EXERCISE DIRECTIONS:
Copy out everything in the running post from "I might have missed" down to "on this one!", word for word.

SOURCE PASSAGE:
________
My own mini’s

I might have missed the women’s mini marathon this year…but next year I’ll be there with bells on!

I’ve been making up for my break from running this past week…my break which was longer than I originally anticipated/hoped/wished it would be. The trapped nerve in my hip kept on niggling at me, though I think I extended the break slightly longer than was necessary as I was so nervous that it would come back full force; I didn’t fancy barely being able to walk again.

I knew deep down that if I was to start back running again I would struggle to not to overdo it…I clearly underestimated my own strength, awareness and smarts on this one!

Running Quote

Over the past two weeks I’ve hit the treadmill three times a week and completed 4 10km and 2 8km runs, completing all with a nice pace; the best of which was my 10km (6.3 miles) on Monday just gone in 51 minutes and 30 seconds (8.17 pace…)

There was a point a couple of weeks back when I thought it was just never going to happen. I decided to just go for it, listen to my body as I ran and promised myself that I would stop should I feel any real pain; by real I mean more than a niggle.

When I felt that niggle in my hip/lower back on the left hand side I stood tall, tilted my pelvis back in to where it should have been, held my core tight and opened up my stride and ran right through my anxiousness. By god did it feel good!


When I was attempting to ease back in to running, running 10 minutes here, 15 minutes there, my legs felt like a led weight. Moving from the cross trainer back to a more fluid free movement wasn’t easy, my legs didn’t know what had hit them. What I’ve come to realise is that it just takes a while to loosen up…and the time taken is different for everyone.

Some people can jump right out the door or on to a treadmill and get in to their stride without a second thought. For me it takes anywhere between 10 -20 minutes to feel at ease; it really just depends on the day, how much stretching I’ve been doing, how rest I’ve gotten, what weight training I might have done beforehand…

Or the real killer…how many burpees have whipped my ass in near numbness in the days previous! (I’m still loving Tina’s Burpee Blaster Workout!)
________
EXCERPTED RECORDS:
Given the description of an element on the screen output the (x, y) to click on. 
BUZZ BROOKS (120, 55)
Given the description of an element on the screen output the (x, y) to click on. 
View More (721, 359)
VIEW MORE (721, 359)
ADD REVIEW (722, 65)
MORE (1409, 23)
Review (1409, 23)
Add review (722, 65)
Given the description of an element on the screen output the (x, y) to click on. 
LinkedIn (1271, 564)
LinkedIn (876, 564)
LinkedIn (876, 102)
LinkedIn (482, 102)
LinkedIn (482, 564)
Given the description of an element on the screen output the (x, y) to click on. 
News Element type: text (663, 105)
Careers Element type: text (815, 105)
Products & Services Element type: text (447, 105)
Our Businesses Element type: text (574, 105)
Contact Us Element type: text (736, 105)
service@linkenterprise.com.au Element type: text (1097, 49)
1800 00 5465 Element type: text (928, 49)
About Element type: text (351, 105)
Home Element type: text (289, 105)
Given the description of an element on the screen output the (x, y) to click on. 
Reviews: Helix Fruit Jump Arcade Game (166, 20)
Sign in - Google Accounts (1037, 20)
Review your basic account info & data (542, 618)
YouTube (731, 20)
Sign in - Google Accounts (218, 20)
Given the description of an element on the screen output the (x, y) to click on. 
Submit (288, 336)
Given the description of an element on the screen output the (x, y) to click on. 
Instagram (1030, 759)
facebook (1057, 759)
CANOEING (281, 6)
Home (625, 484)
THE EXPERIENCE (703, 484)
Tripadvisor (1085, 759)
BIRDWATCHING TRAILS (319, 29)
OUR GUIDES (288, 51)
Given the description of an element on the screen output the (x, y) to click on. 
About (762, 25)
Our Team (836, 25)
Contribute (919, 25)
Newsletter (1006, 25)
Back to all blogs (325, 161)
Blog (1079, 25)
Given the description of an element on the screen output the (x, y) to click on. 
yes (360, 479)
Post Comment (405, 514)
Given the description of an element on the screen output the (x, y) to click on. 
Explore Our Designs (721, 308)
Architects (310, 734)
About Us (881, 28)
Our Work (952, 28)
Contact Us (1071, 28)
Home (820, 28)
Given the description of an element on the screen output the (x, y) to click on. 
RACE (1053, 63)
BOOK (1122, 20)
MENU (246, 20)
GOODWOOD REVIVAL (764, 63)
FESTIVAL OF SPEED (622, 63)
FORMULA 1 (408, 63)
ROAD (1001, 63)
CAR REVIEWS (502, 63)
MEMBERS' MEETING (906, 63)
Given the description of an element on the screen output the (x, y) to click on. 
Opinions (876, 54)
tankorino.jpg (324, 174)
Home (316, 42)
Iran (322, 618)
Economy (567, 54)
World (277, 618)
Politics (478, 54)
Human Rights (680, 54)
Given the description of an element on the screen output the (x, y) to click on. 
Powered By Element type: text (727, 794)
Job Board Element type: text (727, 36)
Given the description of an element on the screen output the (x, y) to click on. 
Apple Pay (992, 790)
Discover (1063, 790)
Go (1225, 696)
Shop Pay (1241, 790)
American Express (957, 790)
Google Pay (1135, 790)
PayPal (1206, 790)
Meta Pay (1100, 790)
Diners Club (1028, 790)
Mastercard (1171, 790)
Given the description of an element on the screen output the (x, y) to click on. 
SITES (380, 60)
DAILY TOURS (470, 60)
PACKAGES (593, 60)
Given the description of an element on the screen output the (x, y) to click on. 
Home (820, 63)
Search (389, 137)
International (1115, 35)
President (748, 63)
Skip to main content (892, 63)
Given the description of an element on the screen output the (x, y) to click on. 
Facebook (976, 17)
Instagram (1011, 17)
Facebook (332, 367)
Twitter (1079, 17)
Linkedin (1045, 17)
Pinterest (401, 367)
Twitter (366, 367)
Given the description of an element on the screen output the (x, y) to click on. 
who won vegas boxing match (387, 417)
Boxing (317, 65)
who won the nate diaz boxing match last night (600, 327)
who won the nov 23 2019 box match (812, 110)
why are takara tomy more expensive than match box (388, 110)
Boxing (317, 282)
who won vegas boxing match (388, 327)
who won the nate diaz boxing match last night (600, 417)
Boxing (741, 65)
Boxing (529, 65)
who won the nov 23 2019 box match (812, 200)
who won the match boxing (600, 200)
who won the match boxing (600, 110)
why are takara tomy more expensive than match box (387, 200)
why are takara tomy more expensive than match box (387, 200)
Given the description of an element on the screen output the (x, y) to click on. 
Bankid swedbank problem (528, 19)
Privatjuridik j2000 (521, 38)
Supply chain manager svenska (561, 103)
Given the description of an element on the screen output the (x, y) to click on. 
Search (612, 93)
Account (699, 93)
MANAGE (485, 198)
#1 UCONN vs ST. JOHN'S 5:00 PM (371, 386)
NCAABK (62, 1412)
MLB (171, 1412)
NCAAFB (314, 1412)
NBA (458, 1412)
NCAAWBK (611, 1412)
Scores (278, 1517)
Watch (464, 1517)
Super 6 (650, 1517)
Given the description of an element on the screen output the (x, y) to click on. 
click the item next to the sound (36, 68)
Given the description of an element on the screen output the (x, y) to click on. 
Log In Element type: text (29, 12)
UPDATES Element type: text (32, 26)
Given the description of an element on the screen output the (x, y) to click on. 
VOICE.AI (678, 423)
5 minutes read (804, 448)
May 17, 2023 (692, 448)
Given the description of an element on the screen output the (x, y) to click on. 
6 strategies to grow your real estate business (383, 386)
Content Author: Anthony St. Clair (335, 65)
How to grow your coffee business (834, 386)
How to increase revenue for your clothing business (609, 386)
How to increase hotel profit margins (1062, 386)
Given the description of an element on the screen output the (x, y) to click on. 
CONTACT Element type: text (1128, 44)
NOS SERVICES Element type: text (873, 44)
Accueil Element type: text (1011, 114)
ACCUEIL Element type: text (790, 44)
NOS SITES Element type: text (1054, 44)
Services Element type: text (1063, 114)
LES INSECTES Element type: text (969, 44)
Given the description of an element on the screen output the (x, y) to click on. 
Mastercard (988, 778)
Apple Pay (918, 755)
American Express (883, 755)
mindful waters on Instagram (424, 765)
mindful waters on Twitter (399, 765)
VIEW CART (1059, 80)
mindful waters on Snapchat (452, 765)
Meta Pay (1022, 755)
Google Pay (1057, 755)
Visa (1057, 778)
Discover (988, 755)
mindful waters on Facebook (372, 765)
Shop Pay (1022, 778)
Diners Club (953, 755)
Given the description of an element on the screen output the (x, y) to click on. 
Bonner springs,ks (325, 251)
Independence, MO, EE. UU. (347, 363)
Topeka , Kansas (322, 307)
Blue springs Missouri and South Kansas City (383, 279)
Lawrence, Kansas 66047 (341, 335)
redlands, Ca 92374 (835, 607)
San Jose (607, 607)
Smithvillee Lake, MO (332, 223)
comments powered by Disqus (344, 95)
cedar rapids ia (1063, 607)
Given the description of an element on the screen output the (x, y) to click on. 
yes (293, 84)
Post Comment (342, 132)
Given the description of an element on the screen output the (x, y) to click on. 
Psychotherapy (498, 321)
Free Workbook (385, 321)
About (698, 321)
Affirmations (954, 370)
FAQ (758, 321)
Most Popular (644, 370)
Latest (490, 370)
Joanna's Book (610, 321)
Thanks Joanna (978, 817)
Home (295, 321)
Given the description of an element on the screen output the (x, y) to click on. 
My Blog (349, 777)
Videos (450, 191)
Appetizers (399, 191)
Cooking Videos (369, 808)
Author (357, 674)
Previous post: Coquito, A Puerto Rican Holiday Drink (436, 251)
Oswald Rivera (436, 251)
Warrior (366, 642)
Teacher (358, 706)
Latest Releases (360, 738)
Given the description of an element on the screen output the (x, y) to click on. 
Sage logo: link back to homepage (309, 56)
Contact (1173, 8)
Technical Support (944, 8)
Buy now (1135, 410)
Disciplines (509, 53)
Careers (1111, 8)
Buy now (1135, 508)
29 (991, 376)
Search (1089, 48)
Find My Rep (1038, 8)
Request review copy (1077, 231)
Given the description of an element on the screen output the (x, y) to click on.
________
SOLUTION TO THIS TASK:
I might have missed the women’s mini marathon this year…but next year I’ll be there with bells on!

I’ve been making up for my break from running this past week…my break which was longer than I originally anticipated/hoped/wished it would be. The trapped nerve in my hip kept on niggling at me, though I think I extended the break slightly longer than was necessary as I was so nervous that it would come back full force; I didn’t fancy barely being able to walk again.

I knew deep down that if I was to start back running again I would struggle to not to overdo it…I clearly underestimated my own strength, awareness and smarts on this one!